I’m not gonna bother with the never-ending list of trouble we’re in, from the garbage crisis, electricity and water crisis, cancer epidemics, poverty, corruption, debt etc …

What I wanna talk about is the build up to this glorious day, and how rewarding it felt to see all these people join the protests for all the right reasons and without their political parties asking them so. In fact, March 14 was a rather “dull” day, if I may call it so, when compared to the protests that started after Feb 14 and especially the ones that I took part in since the year 2001.

We’d be few hundreds to go down and protest the Syrian occupation faced with hundreds if not thousands of ISF & police members. We were banned from holding the Lebanese flag, or any banners that demands sovereignty and we’d get humiliated at every occasion at army check points. Those were dark times yet that didn’t stop us from going down every time, even if in limited numbers, because it was a righteous cause and it still is. Those were scary times as well as several people I know, including close friends, were arrested, interrogated and even tortured.

Fast forward to Feb 14, and the protests that followed, you could sense that the fear factor that prompted Lebanese from taking the streets was finally broken. More and more people were going down every day to the tents and defying official statements banning protests. We had to confront the ISF & Lebanese Army at some point to join in but you could sense they just wanted to let us in. Some of the most memorable moments actually took place weeks before March 14, from convoys roaming the streets almost all over Lebanon, people joining the protests for the first time, protesters handing flowers to the army to let them through, slogans calling for unity among all sects in Lebanon etc. The most amazing part is that this wasn’t anymore about politics, you didn’t even need to explain to people why they had to go down because it was the logical thing to do. It was about self-determination, about our right to live and live freely. As simple as that.
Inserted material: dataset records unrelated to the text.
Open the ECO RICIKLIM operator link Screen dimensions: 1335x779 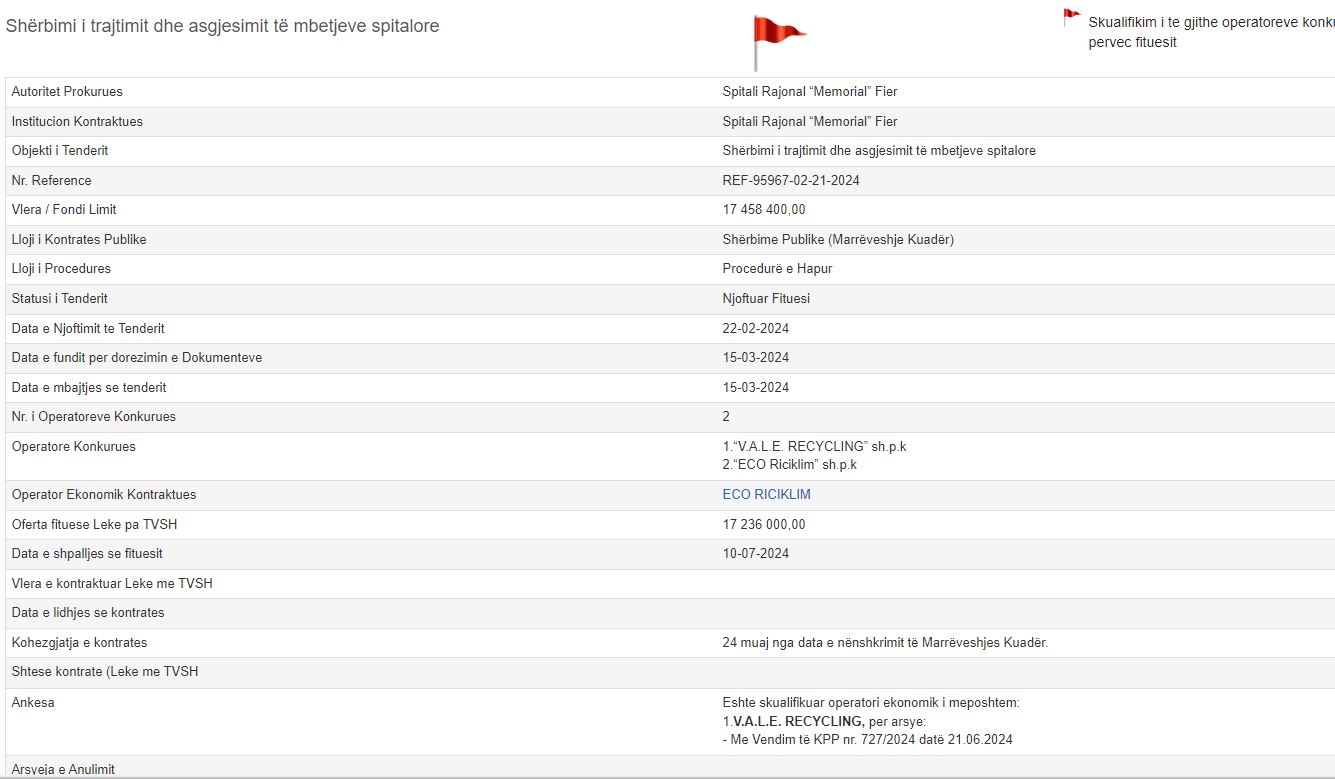click(766, 495)
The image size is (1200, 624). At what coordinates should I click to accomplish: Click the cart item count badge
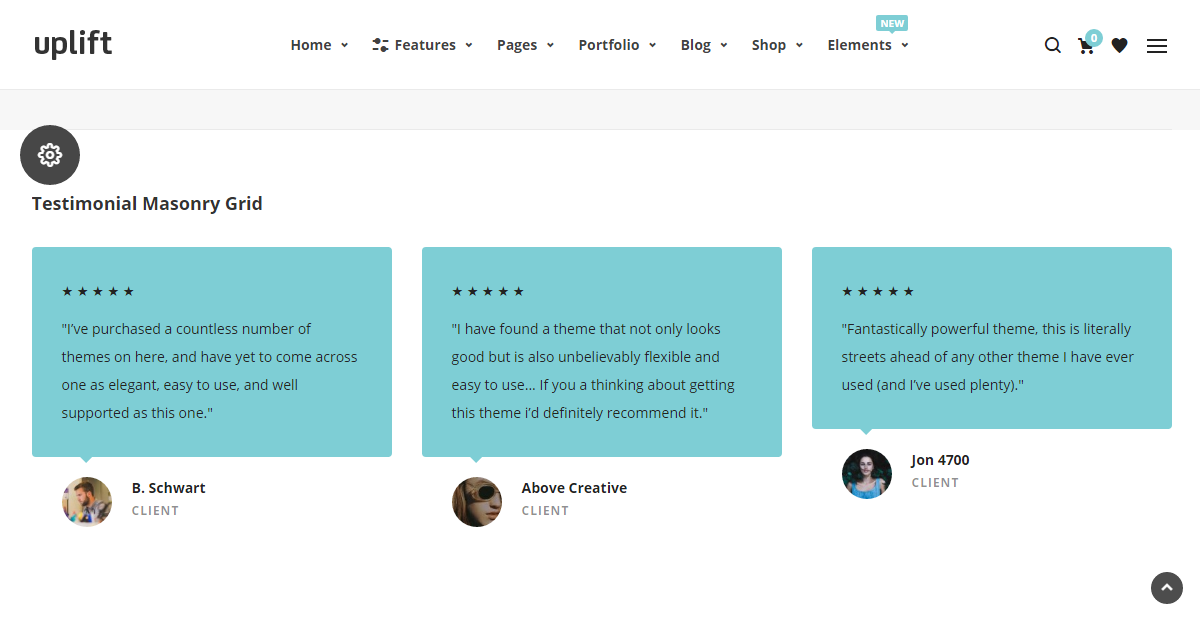[1093, 37]
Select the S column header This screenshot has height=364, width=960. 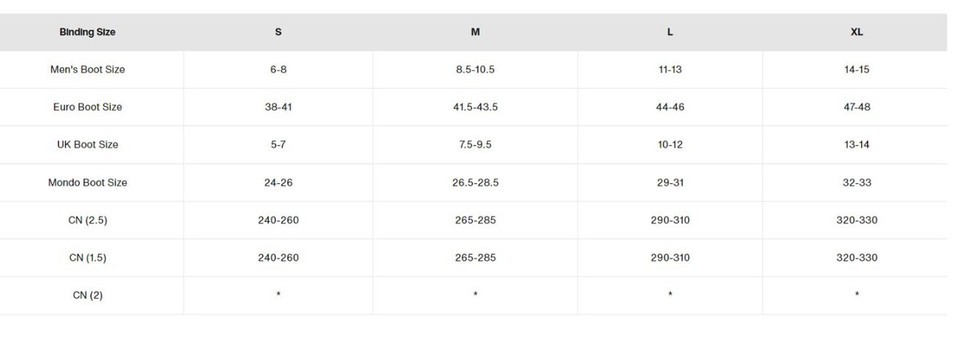278,32
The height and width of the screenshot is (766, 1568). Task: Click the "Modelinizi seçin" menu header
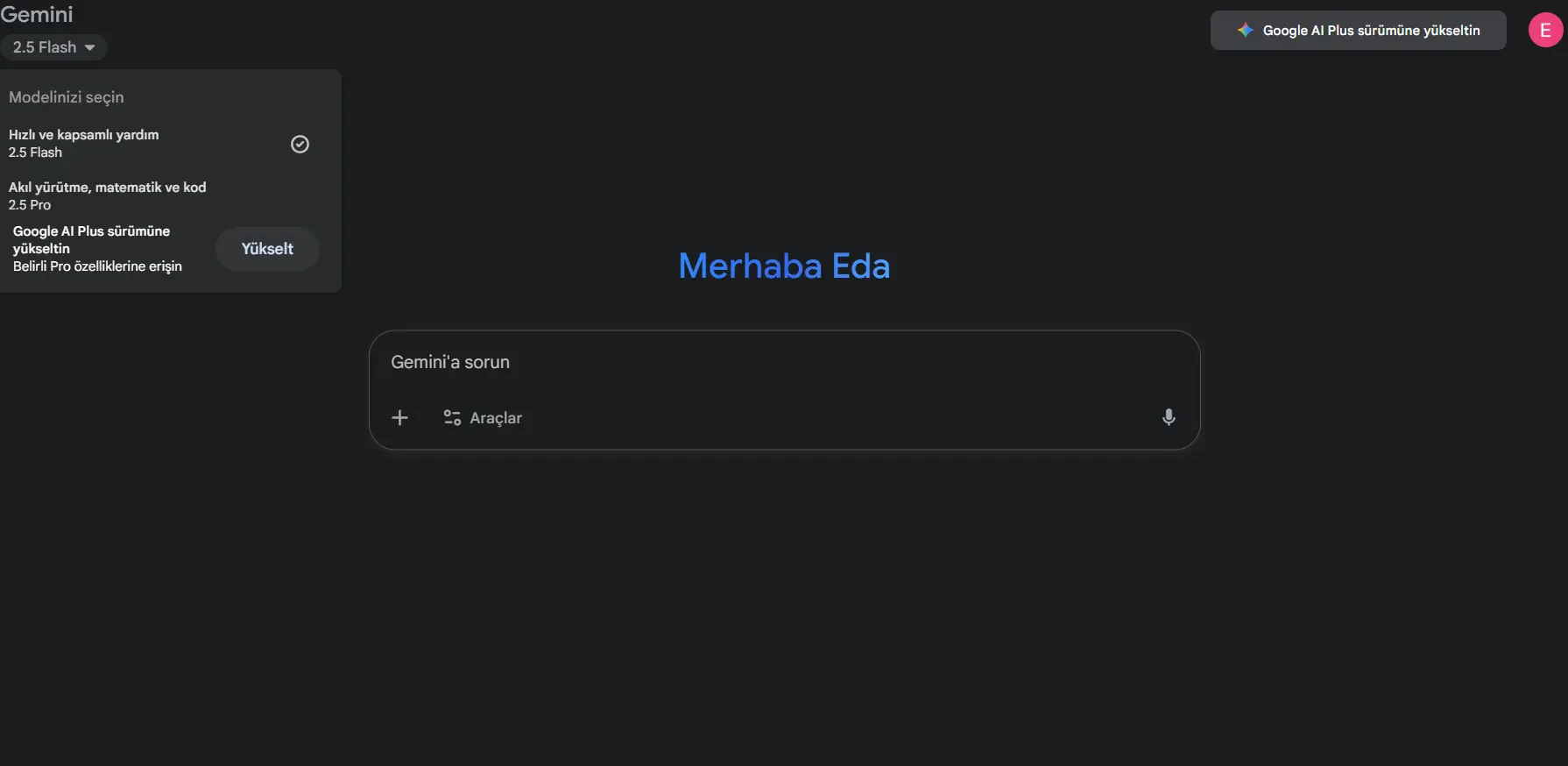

I dragged most of my friends down to the tents and protests, and it felt great taking part of something this big. But that’s about it. It’s all memories now as our political parties somehow managed to hijack that achievement and abuse it year after year for electoral and sectarian purposes.

Do we need another March 14? Desperately.
Will it happen anytime soon? It’s hard to tell. Let’s just hope the trigger won’t be a long list of political assassinations or God forbid another civil war.